No total, foram aplicadas 73.655 suspensões nesses dois anos: 19.863 pelo crime de condução sob o efeito do álcool e 8.804 por condução sem carta de condução. A violência doméstica vem logo a seguir com 5.030 casos. Sendo que o total de "castigos" aplicados a este tipo de agressores foram 7.911. Maioria foi a obrigação de "frequentar programas ou atividades", segundo explica o relatório que contabiliza 2.776 casos destes. Ainda assim, em mais de dois mil foi paga uma indemnização ao lesado, ou houve a entrega de uma quantia ao Estado ou a uma instituição de solidariedade social. Já em 2014 Joana Marques Vidal recomendava aos procuradores que se recorresse mais vezes a este mecanismo legal em casos de violência doméstica e de abuso sexual de menores "não agravados pelo resultado".
Segundo o que o DN avançou na semana passada, um terço das 43 mulheres assassinadas pelos maridos nos últimos cinco anos, na Grande Lisboa já tinha apresentado queixa às autoridades por violência doméstica. Ou seja. 13 casos. Mais de metade das vítimas estava em processo de separação (51,2%), por iniciativa delas, e a grande maioria das mortes (68,4%) aconteceu no prazo de dois meses após a separação. Conclusões que estão no estudo "Homicídio, femicídio e stalking no contexto das relações de intimidade", desenvolvido pela Polícia Judiciária, em parceria com a Universidade do Minho, com o Instituto Superior de Ciências da Saúde Egas Moniz e o Ministério Público.

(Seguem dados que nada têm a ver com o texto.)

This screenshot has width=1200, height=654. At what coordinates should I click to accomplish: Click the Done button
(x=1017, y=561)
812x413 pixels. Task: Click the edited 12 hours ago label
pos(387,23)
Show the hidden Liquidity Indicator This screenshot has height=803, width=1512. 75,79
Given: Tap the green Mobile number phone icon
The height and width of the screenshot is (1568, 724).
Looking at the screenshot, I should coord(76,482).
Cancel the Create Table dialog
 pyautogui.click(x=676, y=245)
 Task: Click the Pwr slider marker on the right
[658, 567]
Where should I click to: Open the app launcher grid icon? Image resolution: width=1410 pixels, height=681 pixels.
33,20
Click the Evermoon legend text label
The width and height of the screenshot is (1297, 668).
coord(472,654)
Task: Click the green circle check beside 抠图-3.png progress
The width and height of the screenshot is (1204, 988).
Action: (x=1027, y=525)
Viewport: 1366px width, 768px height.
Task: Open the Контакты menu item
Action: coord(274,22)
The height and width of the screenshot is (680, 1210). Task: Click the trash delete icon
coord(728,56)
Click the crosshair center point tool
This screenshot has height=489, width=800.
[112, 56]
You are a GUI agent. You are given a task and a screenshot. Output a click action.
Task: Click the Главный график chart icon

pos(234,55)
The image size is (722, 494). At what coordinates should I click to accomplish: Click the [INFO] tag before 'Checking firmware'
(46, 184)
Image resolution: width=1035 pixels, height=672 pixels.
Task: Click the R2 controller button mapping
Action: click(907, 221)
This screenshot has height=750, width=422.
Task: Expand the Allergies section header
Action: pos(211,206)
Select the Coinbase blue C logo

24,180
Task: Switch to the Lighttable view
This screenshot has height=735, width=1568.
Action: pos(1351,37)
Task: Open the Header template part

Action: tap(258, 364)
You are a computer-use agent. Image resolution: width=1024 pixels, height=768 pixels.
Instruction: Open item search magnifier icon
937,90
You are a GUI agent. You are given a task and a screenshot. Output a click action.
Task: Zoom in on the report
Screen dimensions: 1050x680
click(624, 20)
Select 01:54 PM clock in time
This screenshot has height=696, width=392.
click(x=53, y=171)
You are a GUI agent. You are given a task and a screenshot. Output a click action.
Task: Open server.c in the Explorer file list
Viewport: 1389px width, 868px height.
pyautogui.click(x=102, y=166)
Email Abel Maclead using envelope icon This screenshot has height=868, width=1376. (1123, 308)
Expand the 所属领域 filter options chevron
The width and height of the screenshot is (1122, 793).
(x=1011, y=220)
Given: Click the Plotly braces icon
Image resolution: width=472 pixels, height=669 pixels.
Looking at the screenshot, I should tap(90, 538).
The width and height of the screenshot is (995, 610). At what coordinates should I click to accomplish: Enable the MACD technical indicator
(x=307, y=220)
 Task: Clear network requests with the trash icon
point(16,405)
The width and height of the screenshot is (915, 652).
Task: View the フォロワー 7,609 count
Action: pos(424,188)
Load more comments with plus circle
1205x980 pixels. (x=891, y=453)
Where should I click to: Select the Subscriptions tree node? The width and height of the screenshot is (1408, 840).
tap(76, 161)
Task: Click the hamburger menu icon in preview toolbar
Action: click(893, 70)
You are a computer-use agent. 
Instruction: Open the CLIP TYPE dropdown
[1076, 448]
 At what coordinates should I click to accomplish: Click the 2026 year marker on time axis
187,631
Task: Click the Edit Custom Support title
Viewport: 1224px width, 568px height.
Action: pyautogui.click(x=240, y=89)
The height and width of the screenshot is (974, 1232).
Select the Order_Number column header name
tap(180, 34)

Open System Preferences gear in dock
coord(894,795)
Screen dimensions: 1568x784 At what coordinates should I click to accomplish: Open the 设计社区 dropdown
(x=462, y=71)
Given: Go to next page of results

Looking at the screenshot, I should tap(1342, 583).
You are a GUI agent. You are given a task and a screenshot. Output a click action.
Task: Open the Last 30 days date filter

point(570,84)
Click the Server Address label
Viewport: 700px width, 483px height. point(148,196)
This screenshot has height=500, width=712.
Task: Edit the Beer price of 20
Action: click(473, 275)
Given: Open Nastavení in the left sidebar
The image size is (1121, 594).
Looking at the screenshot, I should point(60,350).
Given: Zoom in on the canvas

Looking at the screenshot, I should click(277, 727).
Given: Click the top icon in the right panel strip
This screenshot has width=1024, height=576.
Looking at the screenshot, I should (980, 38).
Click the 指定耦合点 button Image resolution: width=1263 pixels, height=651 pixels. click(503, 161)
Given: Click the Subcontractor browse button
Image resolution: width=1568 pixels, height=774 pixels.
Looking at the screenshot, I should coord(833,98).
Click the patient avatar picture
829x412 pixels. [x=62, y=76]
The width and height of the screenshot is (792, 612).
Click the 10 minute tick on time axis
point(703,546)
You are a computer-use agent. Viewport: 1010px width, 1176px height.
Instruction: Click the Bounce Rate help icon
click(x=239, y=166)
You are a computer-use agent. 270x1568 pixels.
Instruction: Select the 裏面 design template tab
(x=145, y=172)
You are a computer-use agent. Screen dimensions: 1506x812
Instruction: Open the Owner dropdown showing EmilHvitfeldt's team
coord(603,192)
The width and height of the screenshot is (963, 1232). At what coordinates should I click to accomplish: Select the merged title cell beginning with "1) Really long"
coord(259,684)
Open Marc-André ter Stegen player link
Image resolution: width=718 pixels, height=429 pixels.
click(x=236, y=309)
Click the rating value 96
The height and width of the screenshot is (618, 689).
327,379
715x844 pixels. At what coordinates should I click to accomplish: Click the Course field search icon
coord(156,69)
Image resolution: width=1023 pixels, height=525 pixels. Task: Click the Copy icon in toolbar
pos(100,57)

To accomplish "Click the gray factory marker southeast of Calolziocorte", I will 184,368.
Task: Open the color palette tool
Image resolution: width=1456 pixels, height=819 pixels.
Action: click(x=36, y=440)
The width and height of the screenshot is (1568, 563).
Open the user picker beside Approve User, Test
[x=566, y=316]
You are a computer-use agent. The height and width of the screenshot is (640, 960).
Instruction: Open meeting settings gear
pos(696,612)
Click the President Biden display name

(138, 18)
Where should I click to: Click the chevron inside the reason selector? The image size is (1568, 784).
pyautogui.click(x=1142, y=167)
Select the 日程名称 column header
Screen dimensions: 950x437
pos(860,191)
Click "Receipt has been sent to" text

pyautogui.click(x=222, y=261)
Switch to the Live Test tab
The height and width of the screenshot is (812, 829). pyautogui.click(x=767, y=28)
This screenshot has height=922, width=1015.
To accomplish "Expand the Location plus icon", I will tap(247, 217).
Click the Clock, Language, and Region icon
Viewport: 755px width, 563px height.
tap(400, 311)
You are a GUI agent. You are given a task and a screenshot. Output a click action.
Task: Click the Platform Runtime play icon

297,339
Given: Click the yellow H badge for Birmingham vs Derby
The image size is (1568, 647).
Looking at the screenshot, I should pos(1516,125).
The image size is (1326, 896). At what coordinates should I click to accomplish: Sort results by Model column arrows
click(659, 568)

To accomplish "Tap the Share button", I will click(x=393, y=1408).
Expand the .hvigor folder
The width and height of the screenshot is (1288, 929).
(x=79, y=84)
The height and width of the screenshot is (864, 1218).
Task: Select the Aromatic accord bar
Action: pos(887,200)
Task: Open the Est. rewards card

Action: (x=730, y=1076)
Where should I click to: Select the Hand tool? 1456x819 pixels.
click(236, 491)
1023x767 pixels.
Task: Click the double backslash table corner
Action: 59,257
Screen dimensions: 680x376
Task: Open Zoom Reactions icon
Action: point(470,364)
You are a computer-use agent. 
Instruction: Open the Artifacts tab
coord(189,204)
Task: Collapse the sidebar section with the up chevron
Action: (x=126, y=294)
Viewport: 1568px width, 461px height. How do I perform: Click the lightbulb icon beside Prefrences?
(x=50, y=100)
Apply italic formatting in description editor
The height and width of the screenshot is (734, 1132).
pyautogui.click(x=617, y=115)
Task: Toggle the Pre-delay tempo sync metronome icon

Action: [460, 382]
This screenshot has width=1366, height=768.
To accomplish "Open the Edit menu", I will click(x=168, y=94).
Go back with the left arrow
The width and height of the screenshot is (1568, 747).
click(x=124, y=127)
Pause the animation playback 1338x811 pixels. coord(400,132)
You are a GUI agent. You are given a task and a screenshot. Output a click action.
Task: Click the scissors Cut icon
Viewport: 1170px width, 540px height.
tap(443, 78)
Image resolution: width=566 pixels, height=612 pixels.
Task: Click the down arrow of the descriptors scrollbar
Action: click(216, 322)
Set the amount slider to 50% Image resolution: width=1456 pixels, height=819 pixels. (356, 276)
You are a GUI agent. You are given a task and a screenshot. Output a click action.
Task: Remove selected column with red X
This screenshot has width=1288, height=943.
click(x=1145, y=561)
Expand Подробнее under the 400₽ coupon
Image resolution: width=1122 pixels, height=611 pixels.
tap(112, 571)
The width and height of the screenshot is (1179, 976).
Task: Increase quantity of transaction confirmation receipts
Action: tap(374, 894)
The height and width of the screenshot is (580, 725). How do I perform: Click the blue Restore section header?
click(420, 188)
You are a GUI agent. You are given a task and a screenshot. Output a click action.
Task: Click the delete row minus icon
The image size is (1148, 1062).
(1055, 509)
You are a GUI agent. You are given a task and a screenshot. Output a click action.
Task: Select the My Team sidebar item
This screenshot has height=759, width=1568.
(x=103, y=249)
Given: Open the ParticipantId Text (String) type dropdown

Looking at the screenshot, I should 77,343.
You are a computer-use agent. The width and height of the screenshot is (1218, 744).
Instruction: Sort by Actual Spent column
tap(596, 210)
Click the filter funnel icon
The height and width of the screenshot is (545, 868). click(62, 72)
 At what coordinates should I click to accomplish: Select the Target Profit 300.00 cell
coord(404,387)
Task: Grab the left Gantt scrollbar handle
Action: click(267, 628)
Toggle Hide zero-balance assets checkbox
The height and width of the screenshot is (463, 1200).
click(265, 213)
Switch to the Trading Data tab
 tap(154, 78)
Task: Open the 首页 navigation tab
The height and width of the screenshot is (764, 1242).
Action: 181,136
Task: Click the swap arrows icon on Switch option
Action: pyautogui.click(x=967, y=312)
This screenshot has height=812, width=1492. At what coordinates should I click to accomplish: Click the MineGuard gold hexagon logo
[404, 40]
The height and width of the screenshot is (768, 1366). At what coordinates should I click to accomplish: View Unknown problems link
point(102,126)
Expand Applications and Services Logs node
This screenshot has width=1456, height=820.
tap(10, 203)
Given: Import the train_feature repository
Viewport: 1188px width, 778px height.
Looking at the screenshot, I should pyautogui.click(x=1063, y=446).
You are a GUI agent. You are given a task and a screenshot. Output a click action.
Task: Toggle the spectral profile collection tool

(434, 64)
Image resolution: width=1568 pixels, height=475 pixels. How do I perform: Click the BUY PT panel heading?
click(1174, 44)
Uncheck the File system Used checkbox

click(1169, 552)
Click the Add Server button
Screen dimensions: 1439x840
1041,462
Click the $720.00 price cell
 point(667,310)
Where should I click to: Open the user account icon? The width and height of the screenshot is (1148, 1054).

O relatório divulgado admite ainda que foram aplicadas suspensões provisórias do processo a crimes como a desobediência, ofensa à integridade física simples, consumo de drogas, detenção de arma proibida, abuso de confiança fiscal ou ameaça e coação. Há ainda 54 casos pelo crime de abandono de animais de companhia nos dois anos a que o documento se refere.